Instructions for the task: From the line containing "This screenshot has width=690, height=1227." down to the line containing "935x1288 pixels.", copy out the entries below exactly, both lines included, and nothing else; pictures do not belong in the copy.

Data for the task:
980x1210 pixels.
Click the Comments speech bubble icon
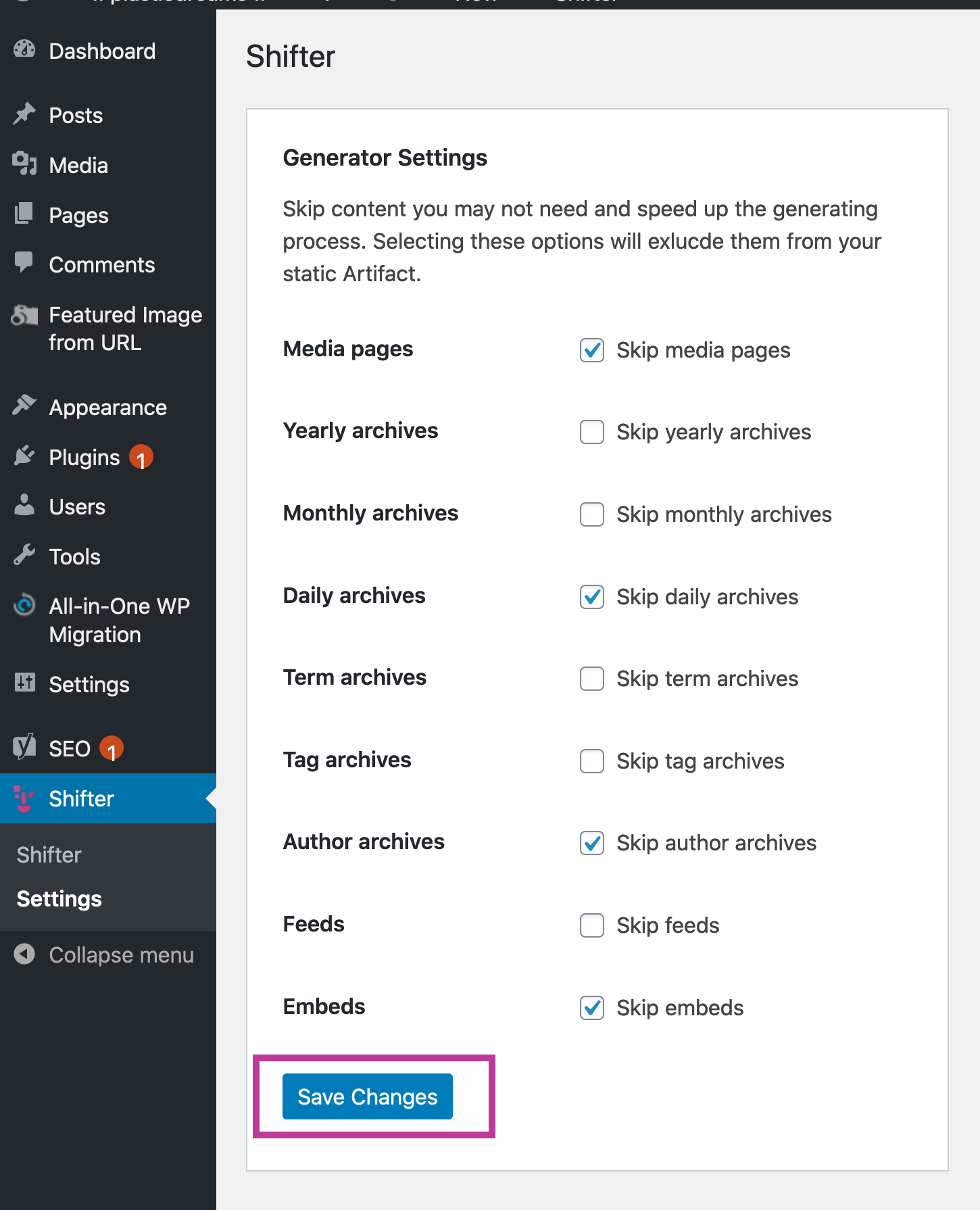pos(24,264)
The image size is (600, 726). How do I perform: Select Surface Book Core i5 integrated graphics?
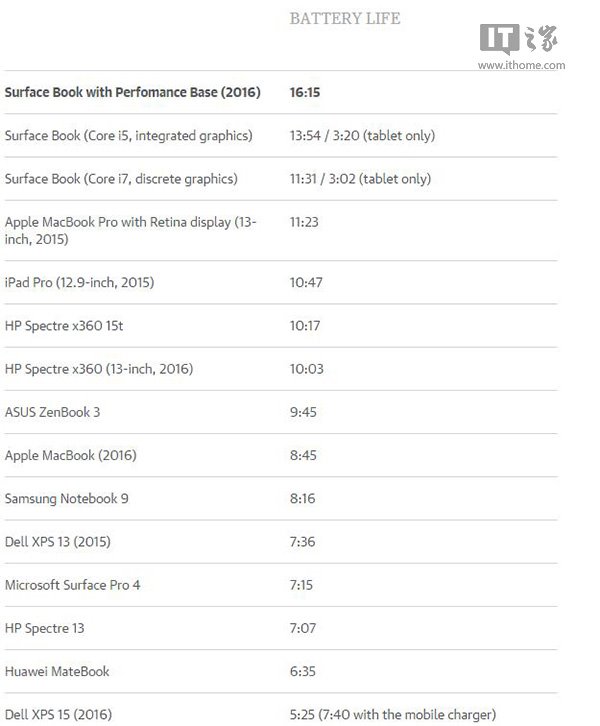click(x=129, y=136)
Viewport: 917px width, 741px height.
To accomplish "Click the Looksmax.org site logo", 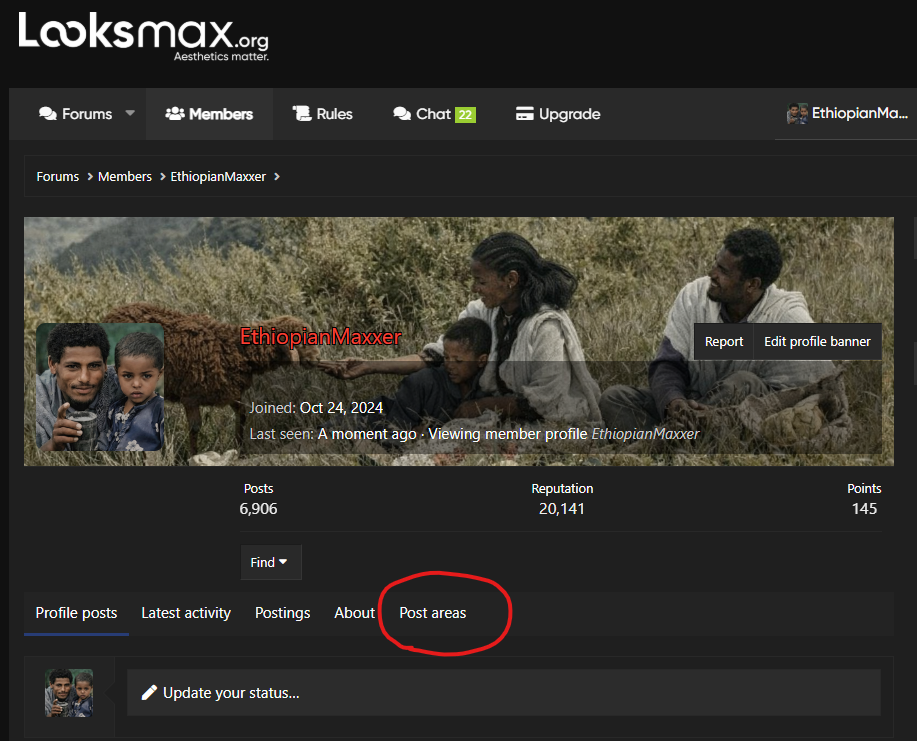I will coord(143,36).
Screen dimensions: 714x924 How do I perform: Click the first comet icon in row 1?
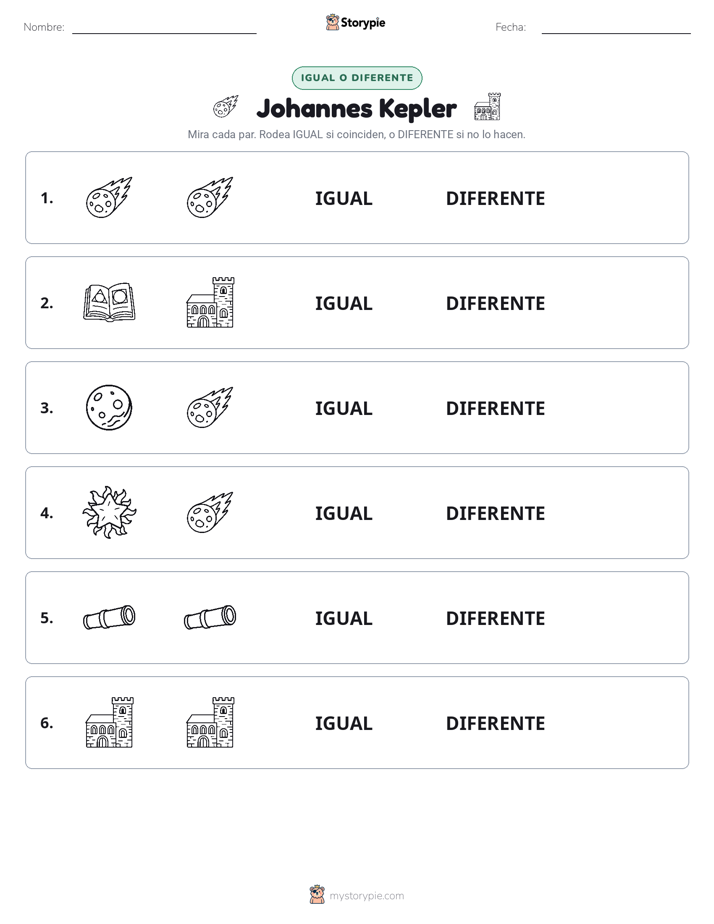click(x=109, y=197)

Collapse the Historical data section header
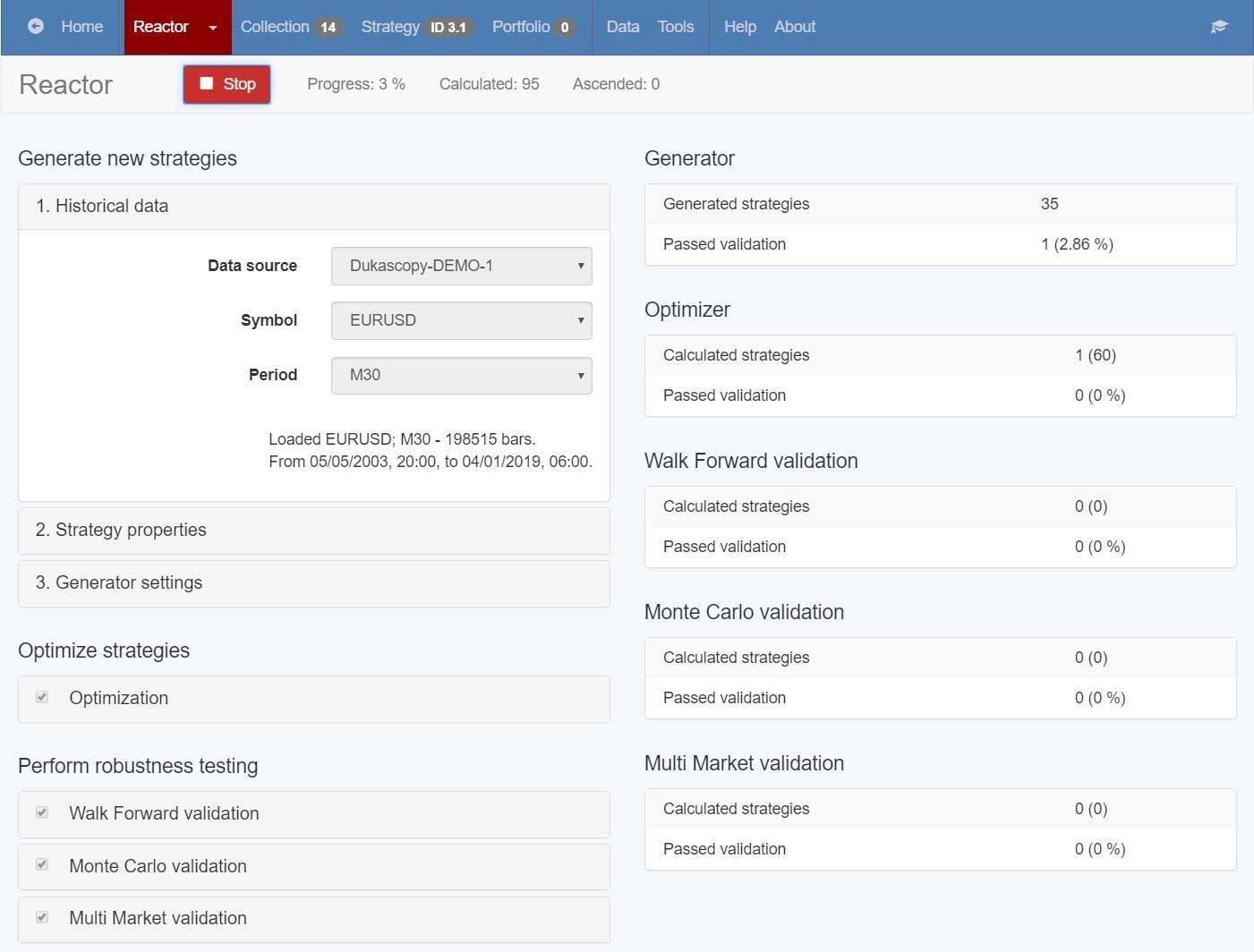314,207
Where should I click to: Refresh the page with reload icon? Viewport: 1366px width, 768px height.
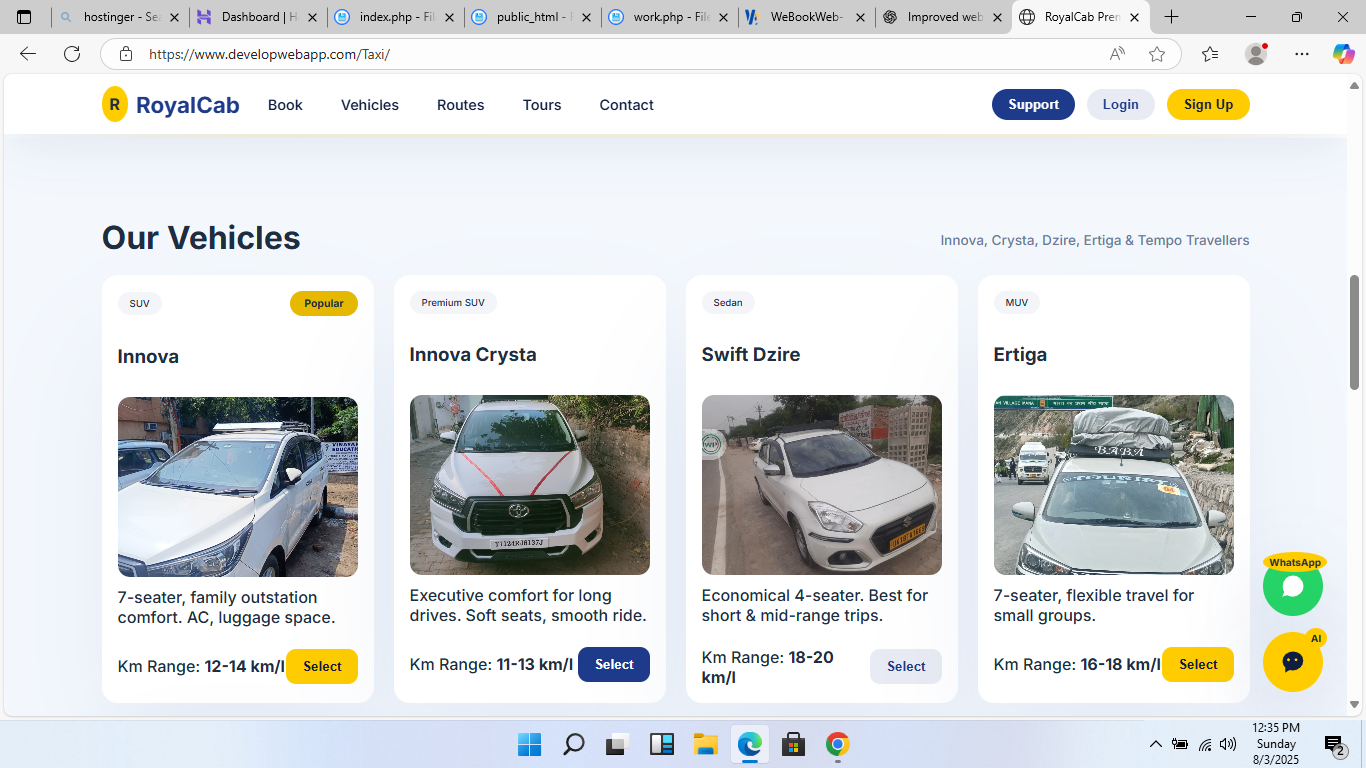[72, 54]
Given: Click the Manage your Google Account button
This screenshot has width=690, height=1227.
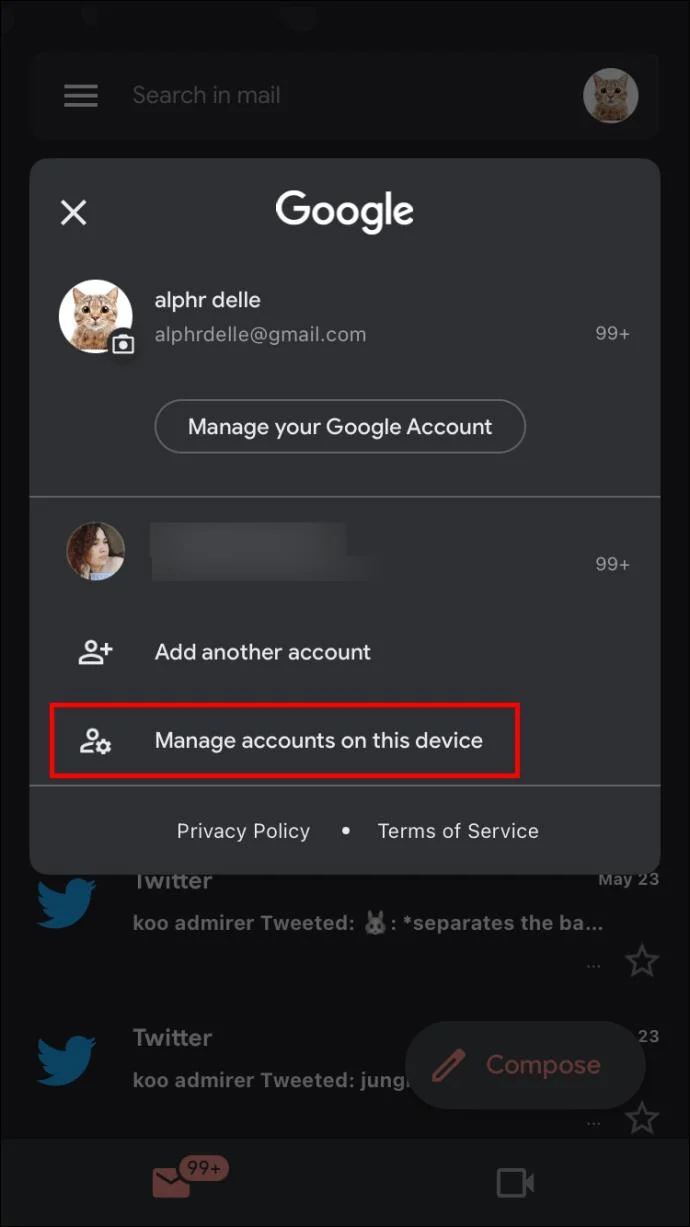Looking at the screenshot, I should coord(340,426).
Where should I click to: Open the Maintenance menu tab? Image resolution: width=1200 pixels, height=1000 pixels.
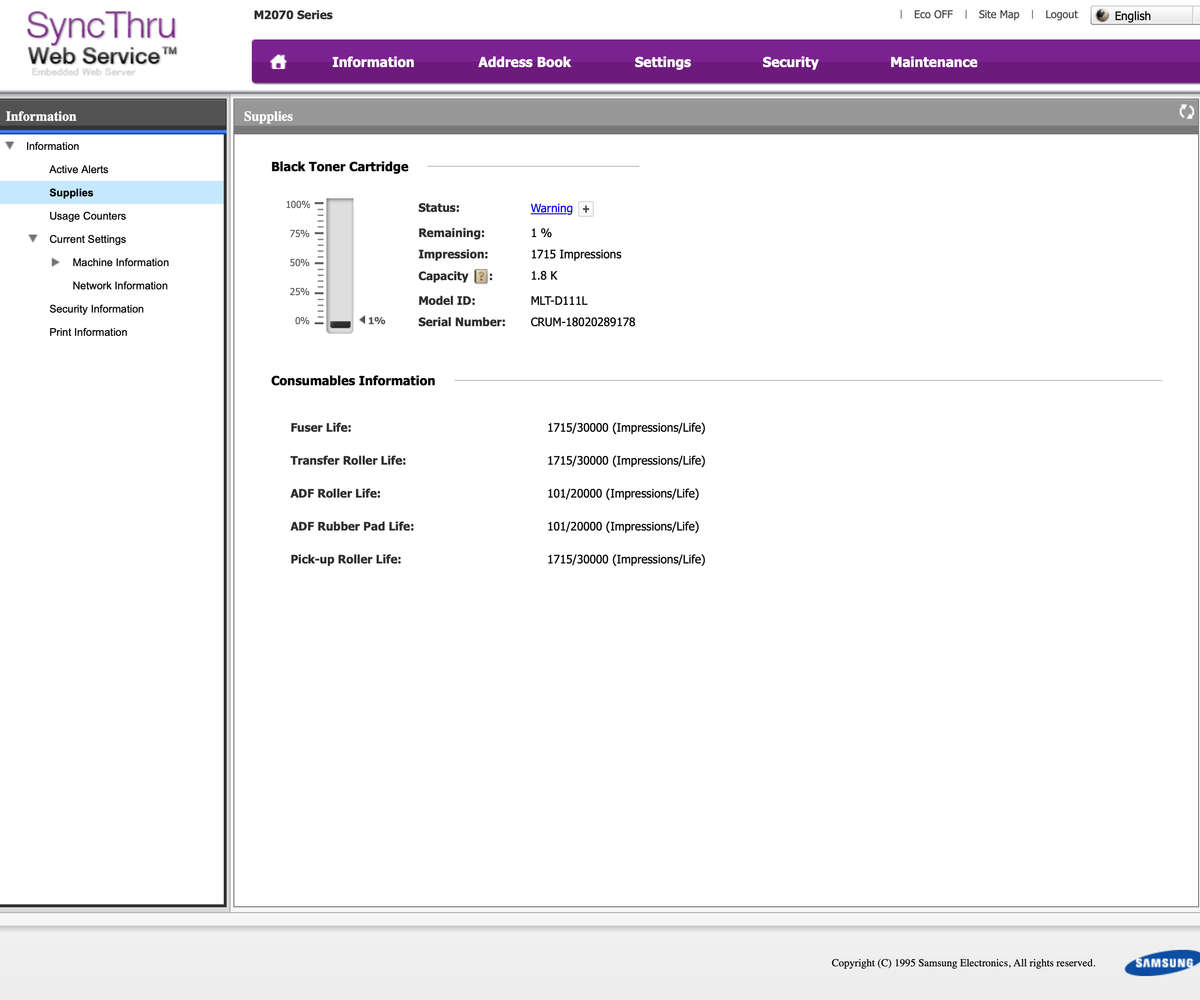(x=933, y=62)
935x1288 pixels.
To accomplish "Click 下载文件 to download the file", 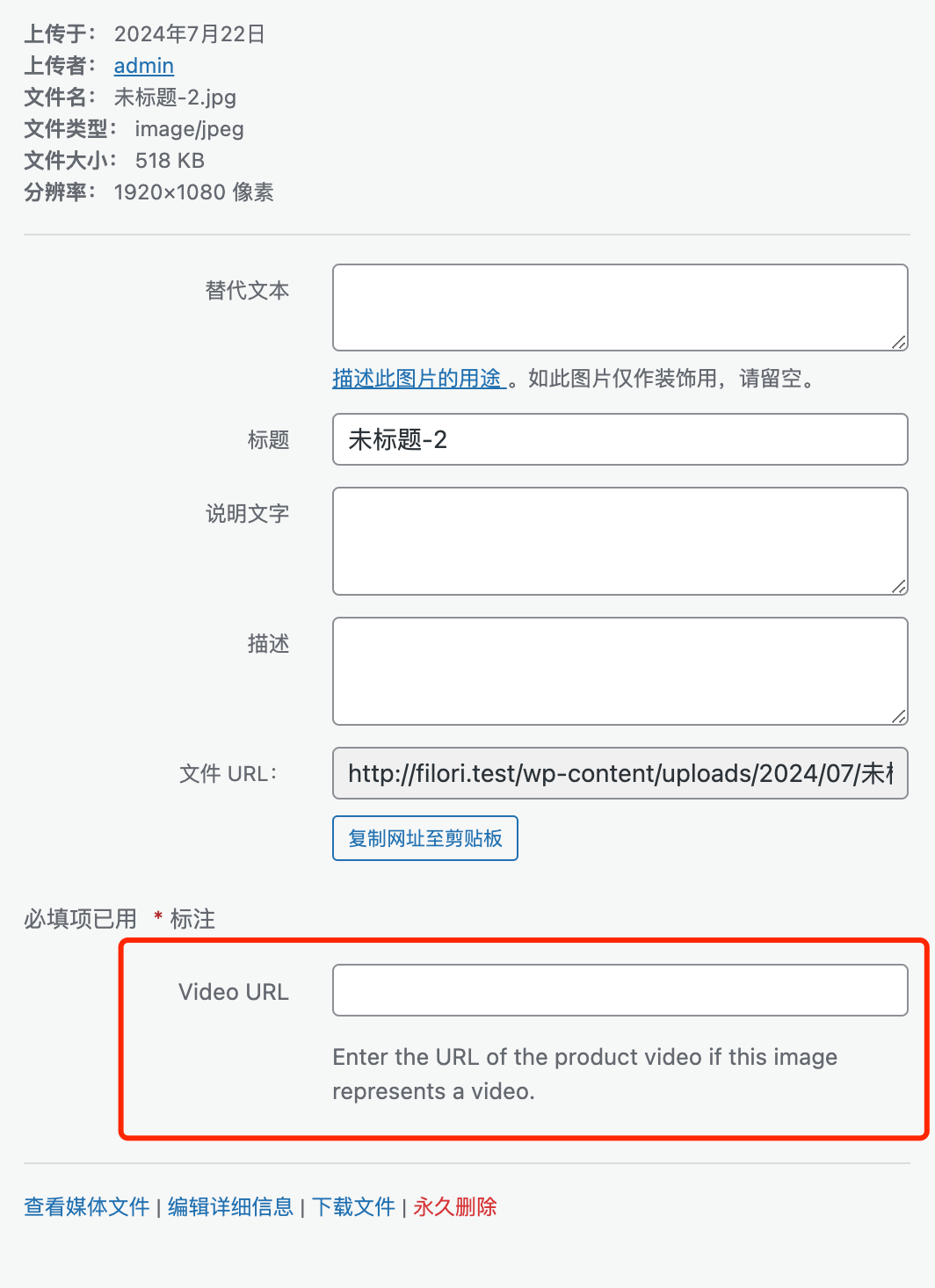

Result:
This screenshot has width=690, height=1227.
Looking at the screenshot, I should coord(340,426).
Where should I click to: Open the Maintenance menu tab? Image resolution: width=1200 pixels, height=1000 pixels.
(x=933, y=62)
935x1288 pixels.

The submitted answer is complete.